# ASSIGNMENT
Carry on the account of the evening at Mercury Opera's production of Tosca, starting right after its last sentence.

# PASSAGE TO READ

****************

Mercury Opera's production of Tosca
Mercury Opera’s production of Tosca

We had a nice dinner with Peggi’s mom last night and then the three of us headed off to Mercury Opera’s production of Puccini’s “Tosca”. It is sort of a love triangle where everybody dies. Peggi’s mom told us that much before dinner.

Peggi hung the handicapped tag on the rear view mirror and inched up to the front door of the Eastman Theater to drop off her mom. A car darted in front of  us and a woman jumped out and told Peggi that we had just run a red light. It was probably green when started going through the intersection because we were only doing about three miles per hour. This opera crowd is tough.

I slipped my camera out in the first act, made sure the flash was off, all the while keeping the camera against my body and I held the camera under my chin for a few shots. The guy sitting next to me leaned over and said, “That’s very distracting”. I couldn’t tell what he said so I said, “What?” He said, “That’s very distracting”. He had an Australian accent and he looked a bit like Russell Crow so I put my camera in my lap.

****************

# RECORDED DATA
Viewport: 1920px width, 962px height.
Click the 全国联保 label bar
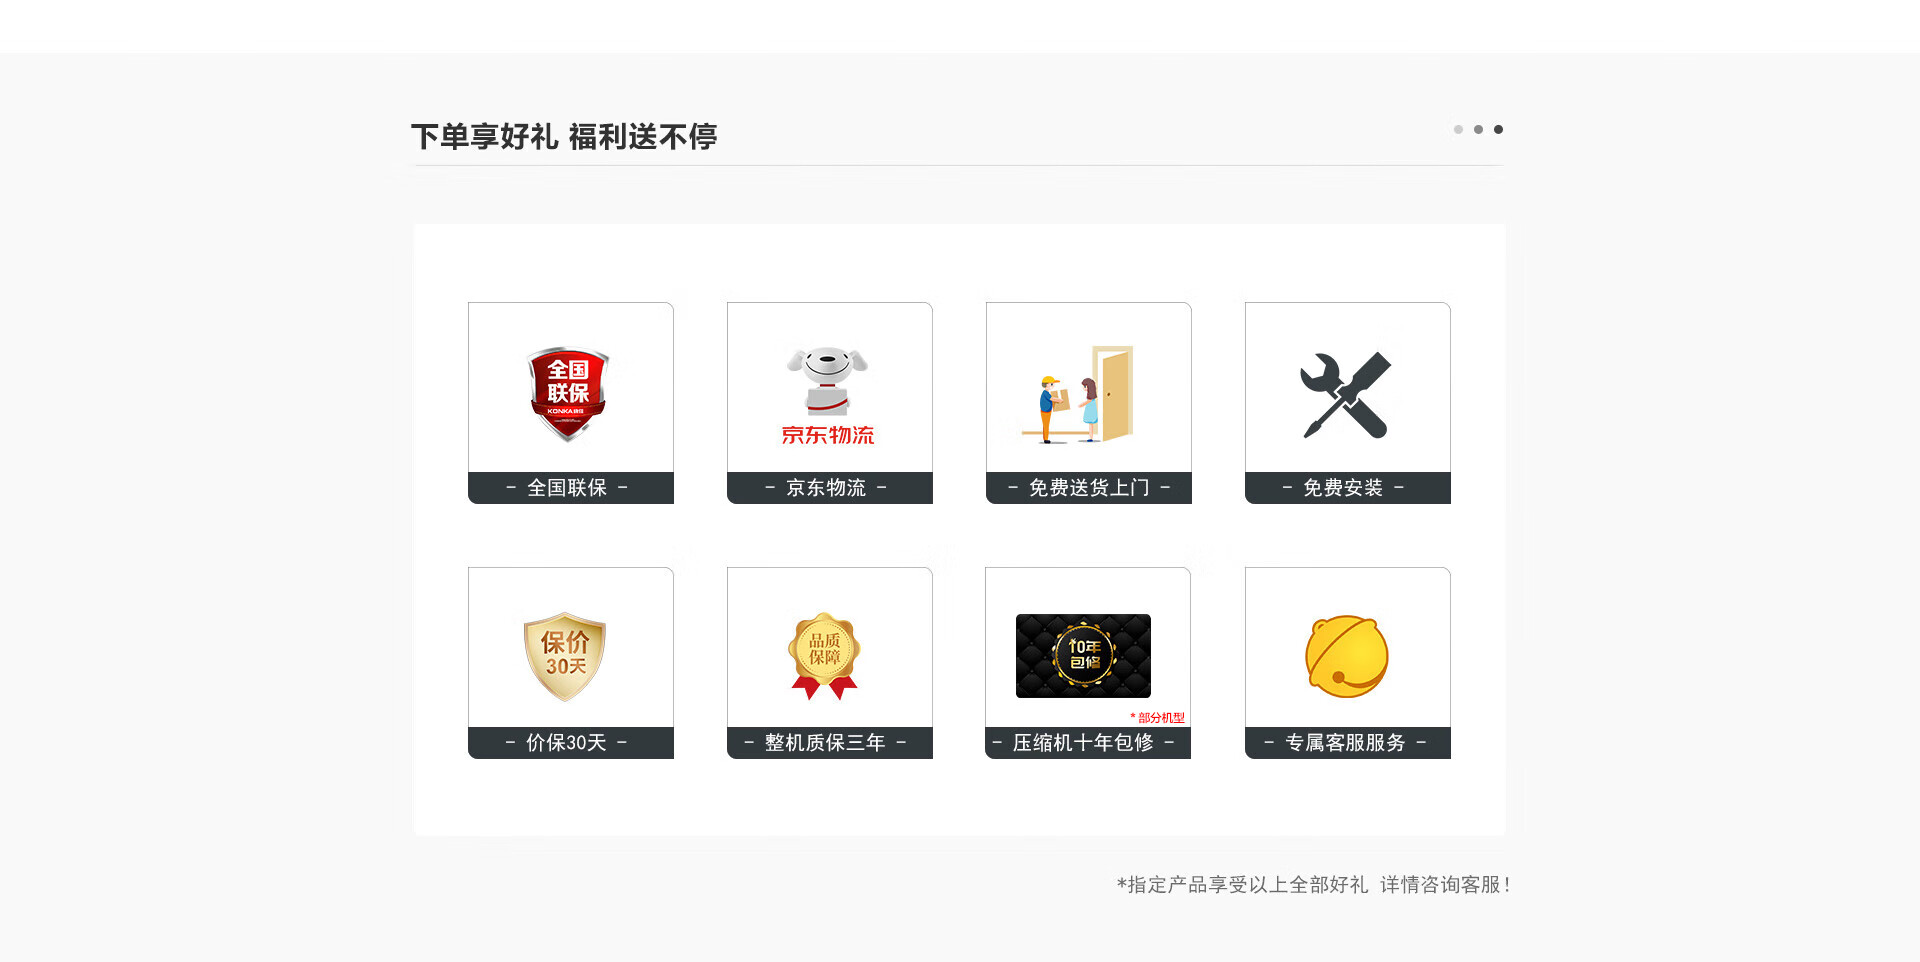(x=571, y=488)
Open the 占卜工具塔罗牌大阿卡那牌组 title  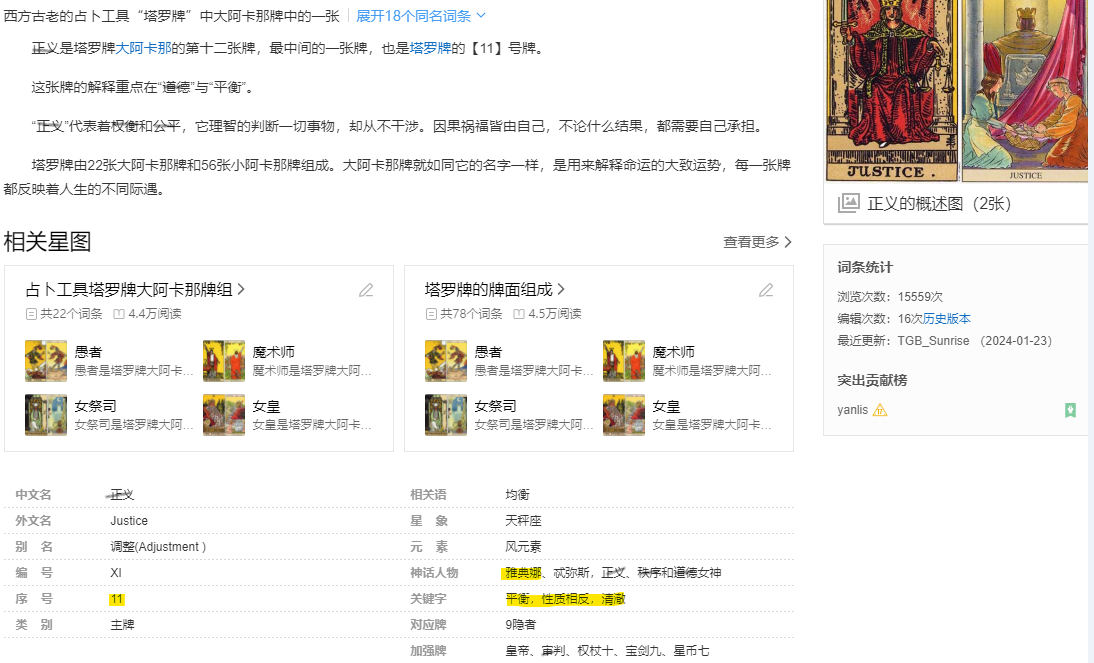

****************

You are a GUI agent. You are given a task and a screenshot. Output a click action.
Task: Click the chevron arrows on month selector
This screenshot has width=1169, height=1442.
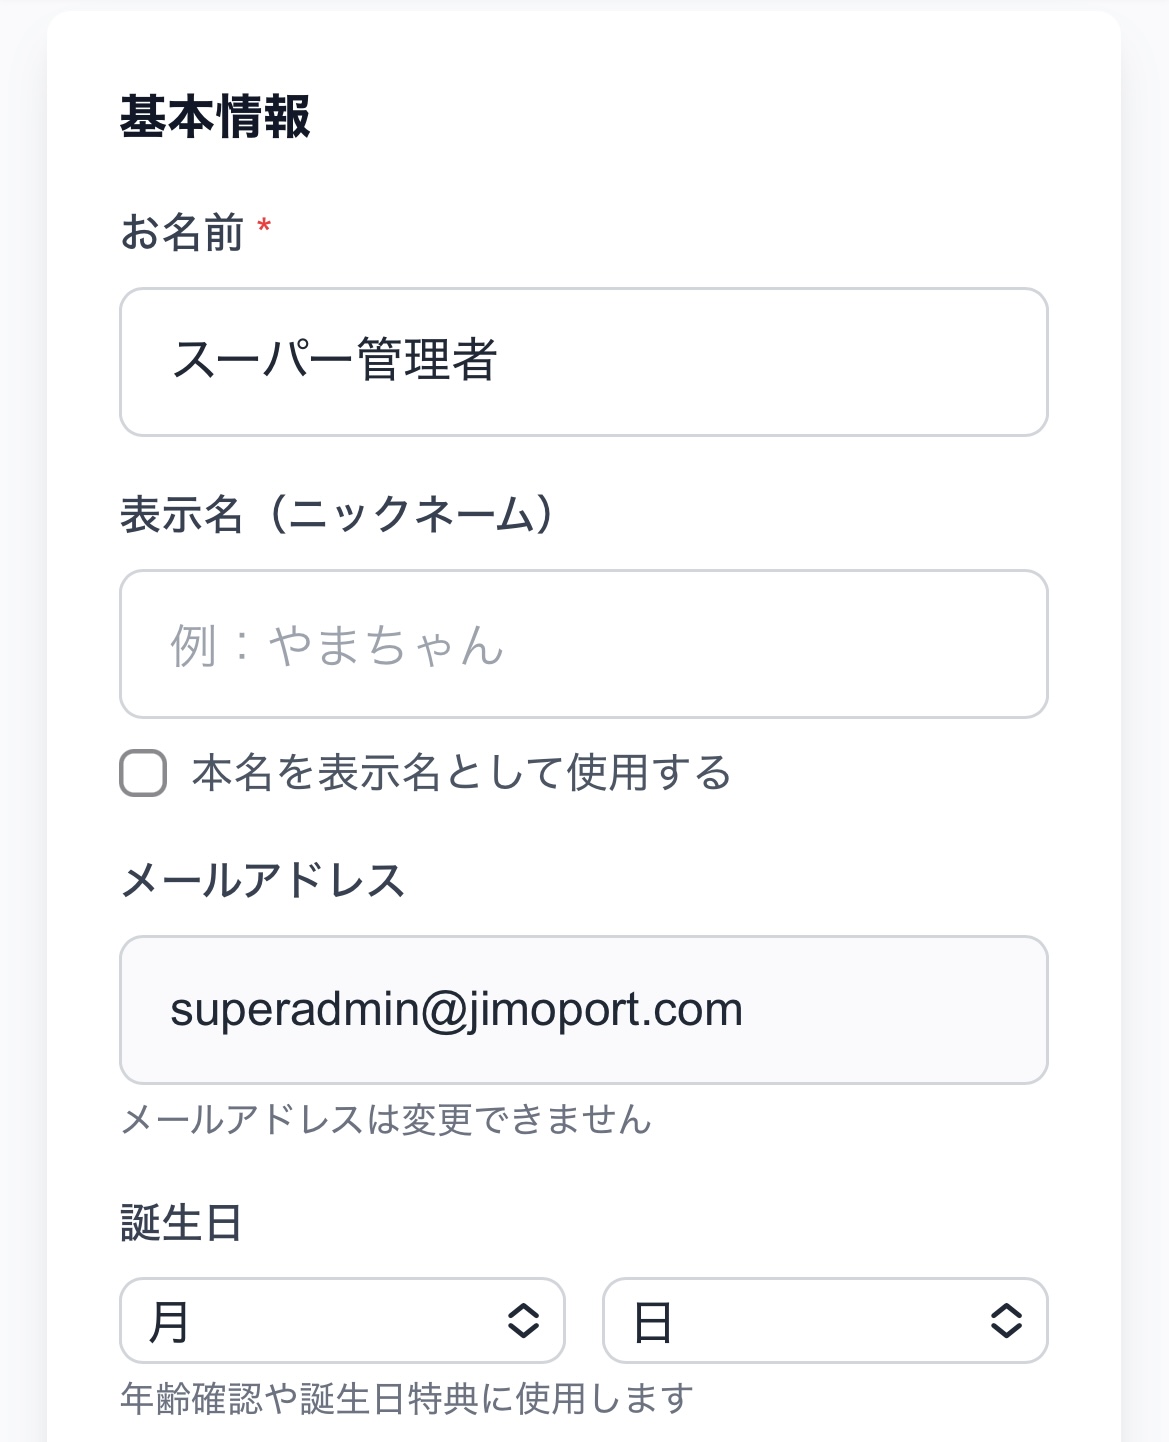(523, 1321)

****************

# REPLY TO THE TASK
The opening scene with an artist, his lover and and an escaped political prisoner all in a church had real potential but it was coming off cute. The sets were beautiful and creatively lit. The three main characters had great voices and strong stage presence.

Opera used to be public entertainment. Someone has stripped the entertainment from these sung plays. The focus is on the trained voices and opera people know the code for signaling their approval of the craft. But what about bringing this play to life so the audience can take their minds off their mink coats and manners?

And they should not have those stupid translations up above the stage. They are like the tags in an art gallery that tell you what your looking at or what the artist had for breakfast. Either everyone should learn Italian or the the opera should be sung in English.